Learning from the past – The 1815 volcano that covered the world


On April 5, 1815, the Indonesian island of Sumbawa (to the north of Australia) was alerted to the sounds of the Tambora mountiain coughing up ash and fire as the volcano awoke. People hundreds of miles away recalled that it sounded like cannon fire. These small eruptions continued for days until April 10th when the whole mountain exploded. Three plumes of fire and rock shot upwards, merging into one massive blast. Lava flowed out of the volcano and engulfed the village below. Midday felt like midnight for weeks as ash continued to fall, piling as high as two feet in some places.

Throughout the world, people stared in awe at vibrant sunsets over the coming months but little did they know that disaster would follow. In the coming year, the weather would turn unpredictable and be devastating to many.

Because of this eruption, in India, temperatures dropped and thousands were killed from cholera (infection in the small intestines which leads to watery diarrhea, vomiting, and muscle cramps). In China, the normally mild climate was disturbed with summer snowstorms and brought flooding rain that destroyed crops. In Europe, food supplies dwindled leading to starvation and panic. In North America, 1816 was called the year without a summer where there was snowfall and frosts that ruined entire crops. Thousands of people throughout the world had to flee and relocate during this period because of effects caused by the volcano.

To the people all over the world at that time without news and social media explaining what was going on, these events must have felt apocalyptic. The Mount Tambora volcano was the most powerful volcanic eruption in recorded human history ejecting 38-51 cubic miles of material into the atmosphere. It is mind boggling to think that a small mountain on the other side of the world could affect the entire world killing 10,000 from the initial explosion and 90,000 from famine and disease in the coming years. Our world is so fragile where a drop in 0.7-1.3°F can cause so much devastation.

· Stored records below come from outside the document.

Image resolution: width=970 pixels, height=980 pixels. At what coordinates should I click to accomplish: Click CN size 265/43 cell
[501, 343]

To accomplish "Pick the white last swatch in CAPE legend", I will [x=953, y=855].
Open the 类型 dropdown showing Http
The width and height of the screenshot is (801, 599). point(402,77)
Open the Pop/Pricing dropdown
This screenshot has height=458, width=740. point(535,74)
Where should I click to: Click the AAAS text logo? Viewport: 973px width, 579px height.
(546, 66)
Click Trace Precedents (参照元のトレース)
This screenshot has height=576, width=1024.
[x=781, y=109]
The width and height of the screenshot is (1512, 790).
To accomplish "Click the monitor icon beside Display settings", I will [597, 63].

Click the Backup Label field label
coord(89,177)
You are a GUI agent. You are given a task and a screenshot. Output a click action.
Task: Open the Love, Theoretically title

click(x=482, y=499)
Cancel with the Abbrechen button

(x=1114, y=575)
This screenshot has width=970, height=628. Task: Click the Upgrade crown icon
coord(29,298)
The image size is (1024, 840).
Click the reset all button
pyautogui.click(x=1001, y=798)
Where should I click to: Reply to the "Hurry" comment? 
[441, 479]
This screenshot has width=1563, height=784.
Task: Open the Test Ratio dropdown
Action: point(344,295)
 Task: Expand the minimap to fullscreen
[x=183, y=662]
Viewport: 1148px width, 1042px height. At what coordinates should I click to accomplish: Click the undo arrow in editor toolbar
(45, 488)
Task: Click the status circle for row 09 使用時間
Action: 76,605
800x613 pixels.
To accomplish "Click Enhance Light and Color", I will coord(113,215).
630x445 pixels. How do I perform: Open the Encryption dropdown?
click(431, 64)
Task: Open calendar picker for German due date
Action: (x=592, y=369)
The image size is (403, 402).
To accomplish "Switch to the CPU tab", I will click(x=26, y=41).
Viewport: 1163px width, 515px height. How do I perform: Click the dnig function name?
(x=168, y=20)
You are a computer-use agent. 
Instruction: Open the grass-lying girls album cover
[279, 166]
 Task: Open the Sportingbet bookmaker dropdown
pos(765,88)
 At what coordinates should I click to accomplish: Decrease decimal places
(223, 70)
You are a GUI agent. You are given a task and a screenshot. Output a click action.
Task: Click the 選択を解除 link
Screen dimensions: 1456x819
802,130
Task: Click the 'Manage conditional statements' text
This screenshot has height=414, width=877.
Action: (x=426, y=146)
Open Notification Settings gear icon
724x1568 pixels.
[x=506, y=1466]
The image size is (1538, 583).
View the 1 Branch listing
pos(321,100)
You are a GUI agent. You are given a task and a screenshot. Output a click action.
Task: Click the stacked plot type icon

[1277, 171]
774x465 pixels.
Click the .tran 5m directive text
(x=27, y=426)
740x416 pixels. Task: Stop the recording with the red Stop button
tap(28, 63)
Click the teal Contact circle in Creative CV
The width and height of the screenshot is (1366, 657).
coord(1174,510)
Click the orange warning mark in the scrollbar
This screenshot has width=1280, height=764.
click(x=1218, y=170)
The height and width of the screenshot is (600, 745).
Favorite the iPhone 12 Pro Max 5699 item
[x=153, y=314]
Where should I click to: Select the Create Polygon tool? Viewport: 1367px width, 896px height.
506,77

Previous episode of Learning from the past: Otzi the Iceman 


  • Comments (3)

    • 3

      I did not know about this event and am kind of glad I wasn’t alive during it.

    • 3

      I’m curious if the same volcano were to go off in 2022, would it lead to more death or less?

      My gut feeling is that there would be more initial death because the population has increased dramatically everywhere compared to 1815, but with the advancement of the news, satellites, and possibly better methods of prediction, there would be more advanced notice to the rest of the world to adjust crops, store food, or have government programs put in place. Sure is scary stuff!

    • 3

      Heard of the “dark ages”? They started with a much worse volcanic eruption in 536. The resulting societal disruption, known as the dark ages, wiped out the Roman empire and lasted another 900 years.

      The eruption  almost completely blocked out the sun for 18 months, killing most plant life including crops. Famine wiped out more than half of the world population. A bubonic plague hit in the same year, probably because rats are more aggressive when they’re starving. And the earth remained substantially colder for another 10 years.

      If the same thing happened today? I would hope modern engineers could find a way to force the volcanic particles to settle faster. We also have more food storage than was common then. Still, I think it would be a very bad year if a volcanic eruption could block out the sun globally.